REPORTAGE. Droits de douane américains : "En ce moment, je passe mal pas de temps à conseiller des sociétés françaises", témoigne un avocat d'affaires aux Etats-Unis
Donald Trump a promis de répliquer aux mesures de rétorsion prises par l'UE, la Chine et le Canada mercredi 12 mars. Ces pays ont en effet annoncé des dispositifs pour contrer la décision de la Maison Blanche de taxer à 25% l'acier et l'aluminium importés aux Etats-Unis. Donald Trump explique vouloir ainsi protéger les entreprises américaines, mais ce protectionnisme agressif du président américain déstabilise surtout les échanges commerciaux avec son pays.
En attendant, les entreprises françaises ne savent plus à quel saint se vouer pour continuer à travailler sur le marché américain. Franceinfo a rencontré un avocat d'affaires à Atlanta, débordé désormais par ces annonces.
Clauses et amendements aux contrats
Il vit aux Etats-Unis depuis 37 ans et conseille des entreprises françaises sur le marché américain, pourtant Dominique Lemoine ne se souvient pas avoir connu une telle incertitude économique. "En ce moment, je passe pas mal de temps à conseiller des sociétés françaises sur des clauses et des amendements à porter aux contrats, à proposer à leurs contractants, pour qu'ils puissent répercuter le nouveau prix si un droit de douane leur est imposé par rapport au prix contractuel qu'ils avaient déjà accepté".
Car si les taxes à la frontière augmentent, qui doit les payer ? Les pays étrangers, clame Donald Trump, sauf qu'en réalité, c'est bien plus compliqué. Bien souvent, les entreprises importatrices américaines vont répercuter la hausse des taxes sur le prix de vente."Il n'y a pas de question, c'est le consommateur qui va payer, tranche l'avocat. Et puis, parmi les électeurs de Donald Trump, il va y avoir beaucoup de déçus du trumpisme parce qu'ils ont cru, comme on le leur disait, que ce seraient les Chinois qui paieraient, et finalement ils se retrouvent à payer et souvent ce sont des gens assez défavorisés."
Faire le dos rond
Ce qui est sûr, pour cet avocat d'affaires, c'est que si Donald Trump souffle le chaud et le froid et multiplie les annonces toujours plus menaçantes sur les droits de douane, c'est pour négocier quelque chose avec les autres pays. "On a par contre du mal parfois à déterminer ce qu'il essaie de négocier", explique-t-il.
"C'est assez difficile d'analyser ce qui se passe quand la personne que vous essayez d'analyser n'est pas logique. Je ne suis même pas sûr qu'il sache lui-même ce qu'il veut."

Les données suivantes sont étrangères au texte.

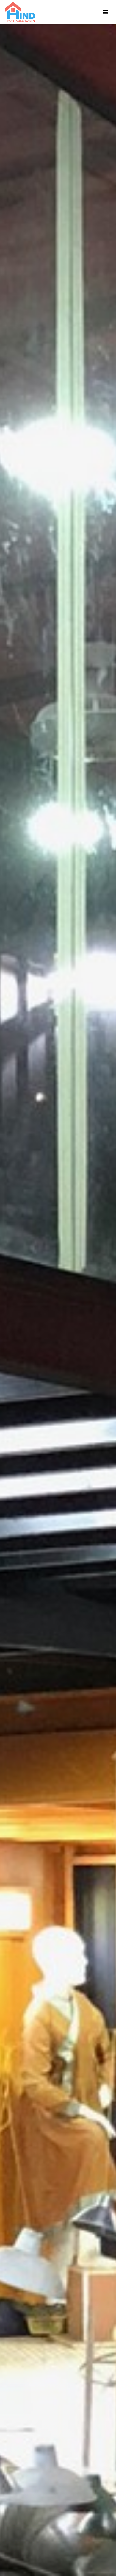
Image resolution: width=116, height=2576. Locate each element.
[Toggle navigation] (105, 12)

Dominique Lemoineà franceinfo
Dominique Lemoine l'affirme, dans ce climat incertain et inamical, des entreprises françaises risquent de renoncer à faire des affaires sur le marché américain, comme des industriels ou des constructeurs automobiles.
Mais il conseille surtout à ses clients de faire le dos rond. "Il est évident que ça va craquer. Il est évident qu'à un moment donné il va y avoir une récession, il va y avoir du chômage et il a une fenêtre assez courte parce que les midterms sont dans 18 mois et en 2026, s'il continue comme ça, les Républicains vont avoir une très mauvaise surprise le jour des élections".
Le plus probable, c'est donc que Donald Trump annonce d'ici peu qu'il n'a plus besoin d'augmenter les droits de douane parce qu'il aura obtenu des concessions des autres pays, soit exactement ce qu'il avait fait lors de son premier mandat.